Not surprisingly, Maiwen weighs the ramifications his feats above the rim have on his team, while simultaneously pointing out the absurdity of how the dunking rule is interpreted in Maine. 

“When I go up to dunk, I’m going to do what I’ve always been doing — throw it down and go back on defense,” he said. “Especially having to step up my game next year, I don’t know if I can really take a technical foul. Having a technical foul, that can change a game a little bit.”

Maiwen changed games more than just a little bit. He often did it in ways that can not be seen in a box score, but he could fill up a stat sheet, too, averaging 18.1 points, 8.7 rebounds and 2.3 steals per game.

The Red Eddies emerged from an arduous regular season with a 14-4 record and a No. 2 seed in Class AA North. As he often does, Adams turned to his mentor and former coach at Mt. Blue, Jim Bessey, for guidance as he prepared his team for the tournament.

Bessey suggested the wear-and-tear of the Eddies’ full court press, while also being their primary inside option on offense, might be wearing Maiwen down. He advised Adams to remove some of the physical burden.

Experience told Adams that tournament basketball is more of a halfcourt, grind-it-out game than the regular season, so he knew exactly what he wanted Maiwen to do. 

“What does he do the best? He protects the rim for us,” Adams said. “Instead of putting him on the front of everything all of the time and wearing him down, you’re keeping him further away from the rim… (In the tournament), people didn’t go to him because they knew they couldn’t score, and they were scared. They didn’t even try to, and that took teams away from what they wanted to do.”

“When I’m at the bottom of the zone and I know that no one wants to come in, it feels kind of nice,” he said. “I like pressing, but it’s tiring.”

 The Eddies rarely used their press in the post-season, but they were virtually impenetrable in the halfcourt playing both man-to-man and zone, allowing just 38 points per game over the four games.

Maiwen made his presence known at both ends in the regional tournament against Cheverus, Oxford Hills and Windham, averaging 20 points, 10 rebounds, four blocks and three steals, and was named the tournament’s most valuable player.
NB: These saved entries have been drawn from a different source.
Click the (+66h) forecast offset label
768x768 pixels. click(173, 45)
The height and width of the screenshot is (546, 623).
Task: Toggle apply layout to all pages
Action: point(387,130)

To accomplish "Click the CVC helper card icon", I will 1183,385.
Maiwen’s six points and four rebounds in the state final against Scarborough didn’t measure up to his previous performance statistically, but he was no less critical to the Eddies’ game plan to contain Red Storm star Nick Fiorillo,which they did in their historic 41-36 win.
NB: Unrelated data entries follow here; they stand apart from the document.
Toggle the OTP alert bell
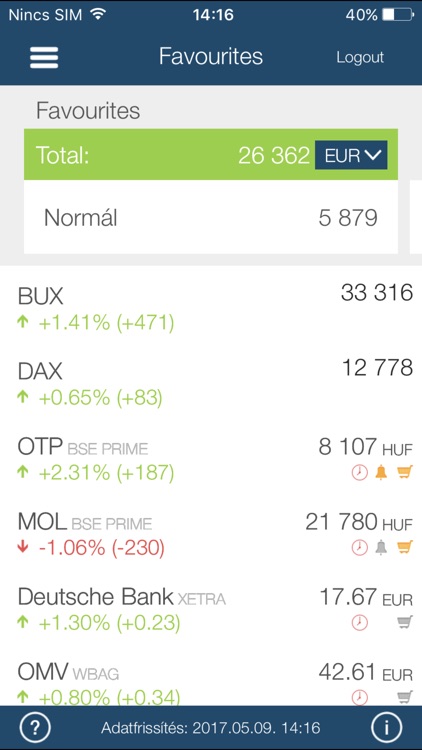422x750 pixels. pyautogui.click(x=381, y=473)
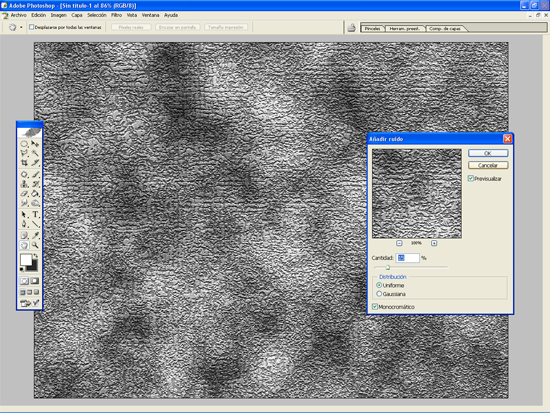This screenshot has height=413, width=550.
Task: Select the Crop tool
Action: 24,162
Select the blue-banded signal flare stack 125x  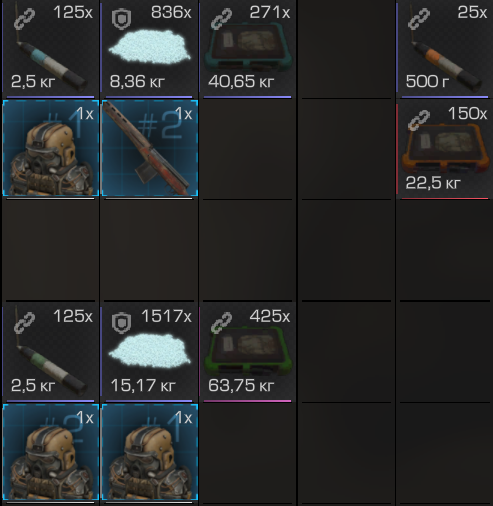(x=49, y=47)
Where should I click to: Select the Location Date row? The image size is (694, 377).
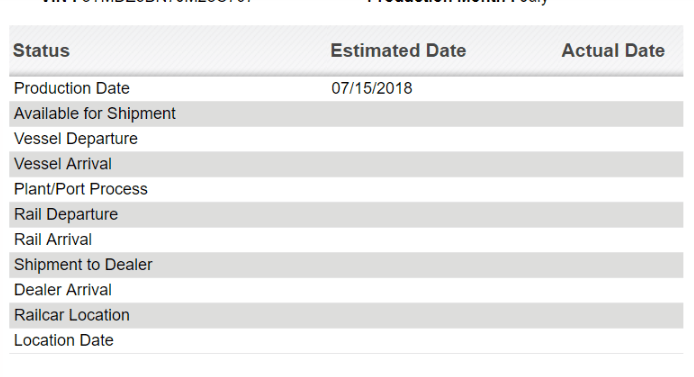coord(346,341)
Always vocal about his appreciation for the support he and the Red Eddies receive from alumni, Maiwen has spent the last month basking in the achievement and the congratulations he’s received everywhere from the school’s hallways to Wal-Mart.

“It’s kind of nice,” he said.

Maiwen is already working on his continued development as a player and turning the heads of college recruiters playing AAU basketball for the Maine Renegades. With the graduation of three of his fellow starters — Shea, Khalid and Tyler Morin — he knows he will have have to improve as the centerpiece of the Eddies’ title defense.

That will likely mean having to do even more scoring, and Adams said he will be more open to his top post player stepping out on the perimeter to do that.

“He could be a dominant low post player and a dominant all-around player by the time next season comes around,” Adams said. “As dominant as he was this year, he could go to a whole other level this year.”

If he does that, Maiwen could distinguish himself even more in Edward Little and Maine basketball history. 

“I just want to be known as a player that wins, that goes out and does what the team needs,” he said.